◆ ИСХОДНЫЙ ТЕКСТ ◆
++++++++++++++++++++
Антоничева М. Ю. «Женщина в черном»: ахматовский образ в прозе В. Набокова // Филологические этюды: Сборник научных статей молодых ученых. Саратов: Изд-во Латанова В. П., 2004. Вып. 7. Часть I – II. С. 141-143.
В связи с изучением поэтики Набокова и ее взаимодействия с литературной традицией широко используется компаративистский метод. В силу неприятия Набоковым поэзии Ахматовой, высказанного им в рецензии на сборник стихов Ирины Снесаревой-Казаковой «Да святится Имя Твое» (1927) («На современных поэтесс Анна Ахматова действует неотразимо и пагубно. От нее пошла эта смесь женской «греховности» и «богомольности» [Цит. по: Шраер, 2000. С. 245]), в современном набоковедении в рамках данного метода можно выделить два аспекта исследований:
- отношение Набокова к «женской поэзии» вообще [Шраер, 2000] и
- влияние поэзии Ахматовой на поэзию и прозу Набокова.
Тематическую взаимосвязь стихотворений Набокова и Ахматовой обнаруживает в своей работе Г. Н. Смолякова (тема России, потусторонности – зазеркалья, одиночества) [Смолякова, 1999]. Впервые «ахматовский след» в прозе Набокова был обнаружен Арьевым в повести «Волшебник» через аллюзию к «Колыбельной» (1915) Ахматовой в словах матери девочки, а также, в стихах Лизы Боголеповой в «Пнине» [Арьев, 2001. С. 169-194]. На сегодняшний день история этого вопроса ограничивается лишь упомянутыми тремя именами.
Данная работа представляет собой попытку взглянуть на взаимодействие художественных практик Ахматовой и Набокова с иной точки зрения, цель ее – анализ образа лирической героини (субъективного «я») Ахматовой в прозе Набокова (так называемой «женщины в черном»), особенность обращения автора к нему и трансформация этого образа в набоковском творчестве.
Основную черту, сближающую эпизодических героинь различных романов и главных героинь нескольких рассказов Набокова, реализующих данный образ, описывает в автохарактеристике Марья Васильевна из рассказа «Случай из жизни»: «…я видела себя в зеркале и себе самой казалась монашкой со строгим восковым лицом, но через минуту <…> я как бы окунулась в свои огромные, черные, опытные глаза, и в них был блеск отнюдь не монашеский, — даже сквозь вуалетку они горели» [Набоков, 1999-2000. Т.4. С. 548]. Эта черта образно и тематически коррелирует с такими стихотворениями Ахматовой, как: «Ты письмо мое, милый, не комкай…», «Умирая, томлюсь о бессмертье…», «Помолись о нищей, потерянной…», «Все мы бражники здесь, блудницы…», «Все отнято: и сила, и любовь…», «Вместо мудрости – опытность, пресное…» и др.
++++++++++++++++++++
◆ УСЛОВИЯ ЗАДАНИЯ ◆
1 > Кто, согласно статье об ахматовском образе в прозе Набокова, впервые обнаружил «ахматовский след» в прозе Набокова?
2 > Выведите фрагмент статьи об ахматовском образе в прозе Набокова, начиная со слов «В связи с изучением» и далее вплоть до слов «и прозу Набокова.».

[Примеры привязки к экрану]
++++++++++++++++++++
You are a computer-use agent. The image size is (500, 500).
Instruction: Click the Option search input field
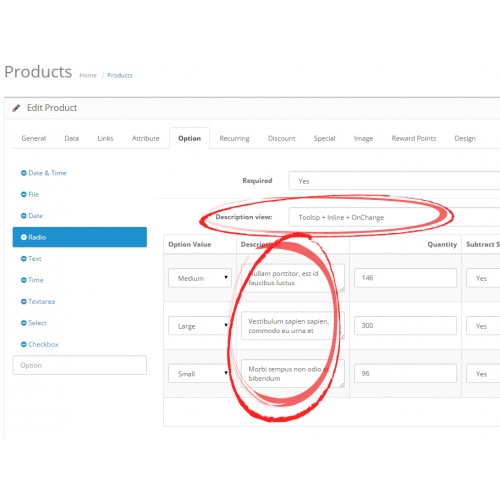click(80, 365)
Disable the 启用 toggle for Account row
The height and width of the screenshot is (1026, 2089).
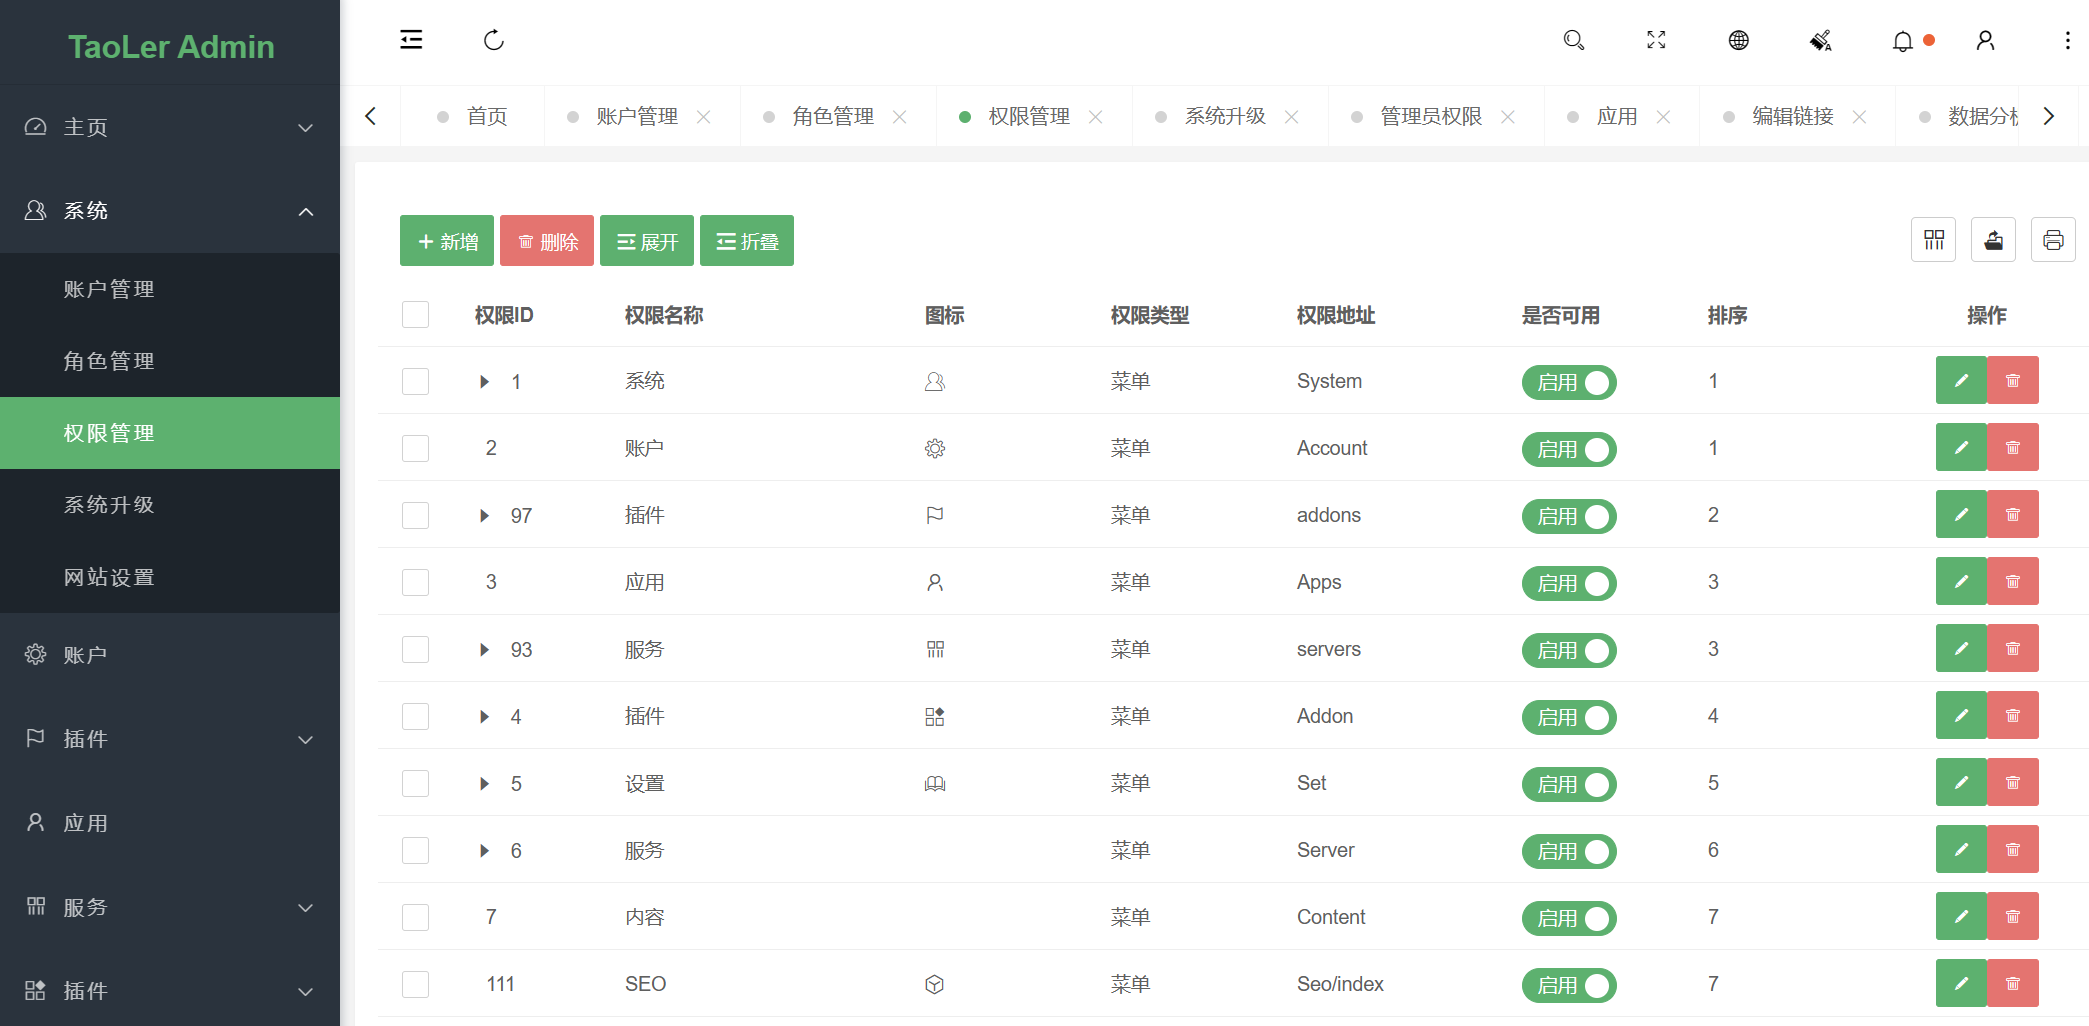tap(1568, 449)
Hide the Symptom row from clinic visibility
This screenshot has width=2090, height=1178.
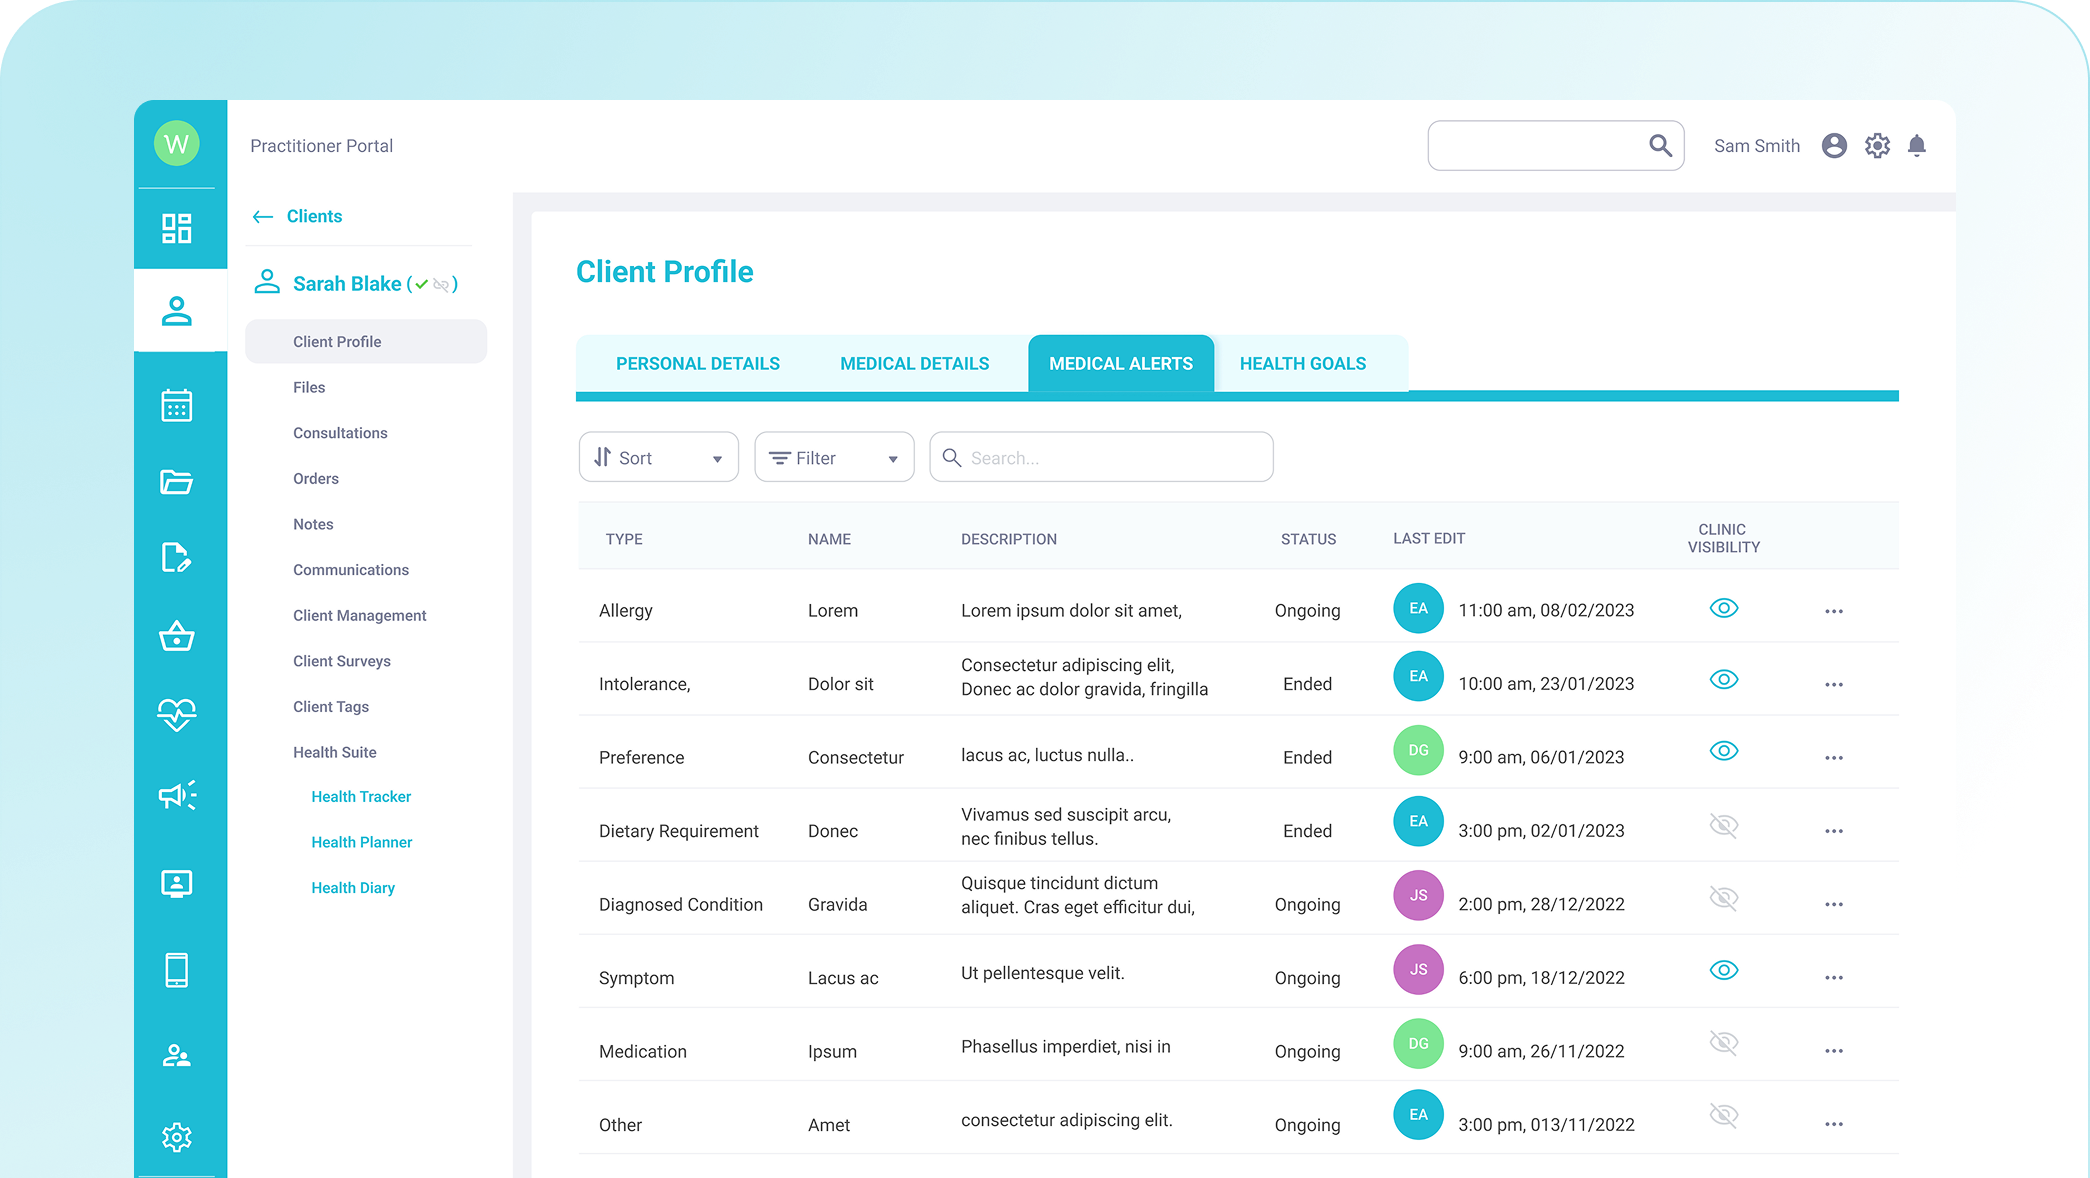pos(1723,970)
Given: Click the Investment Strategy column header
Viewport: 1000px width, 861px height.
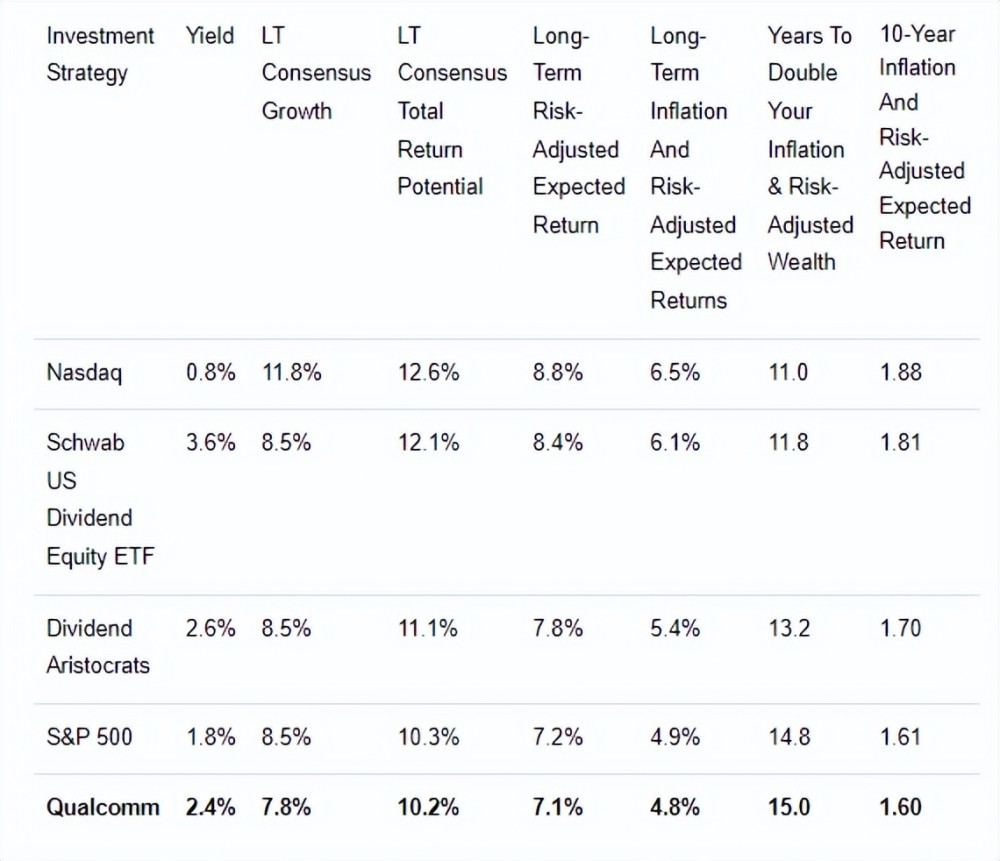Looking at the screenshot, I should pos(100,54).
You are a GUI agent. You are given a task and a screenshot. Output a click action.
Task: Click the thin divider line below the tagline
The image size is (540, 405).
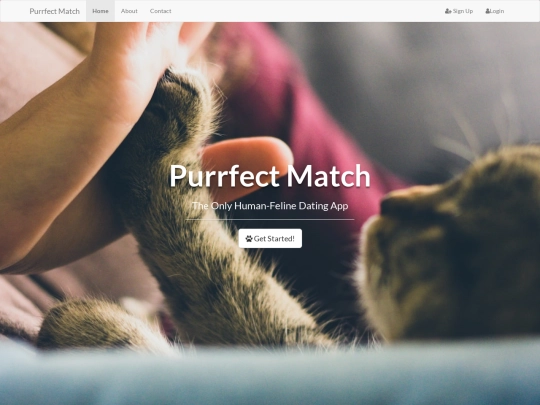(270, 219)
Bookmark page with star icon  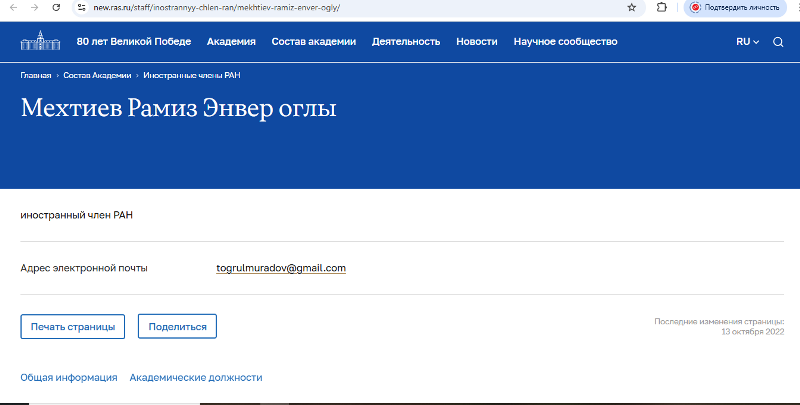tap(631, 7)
++++++++++++++++++++
◆ РЕШЕНИЯ ЗАДАЧ ◆
1 > Арьев.

2 >
В связи с изучением поэтики Набокова и ее взаимодействия с литературной традицией широко используется компаративистский метод. В силу неприятия Набоковым поэзии Ахматовой, высказанного им в рецензии на сборник стихов Ирины Снесаревой-Казаковой «Да святится Имя Твое» (1927) («На современных поэтесс Анна Ахматова действует неотразимо и пагубно. От нее пошла эта смесь женской «греховности» и «богомольности» [Цит. по: Шраер, 2000. С. 245]), в современном набоковедении в рамках данного метода можно выделить два аспекта исследований:
- отношение Набокова к «женской поэзии» вообще [Шраер, 2000] и
- влияние поэзии Ахматовой на поэзию и прозу Набокова.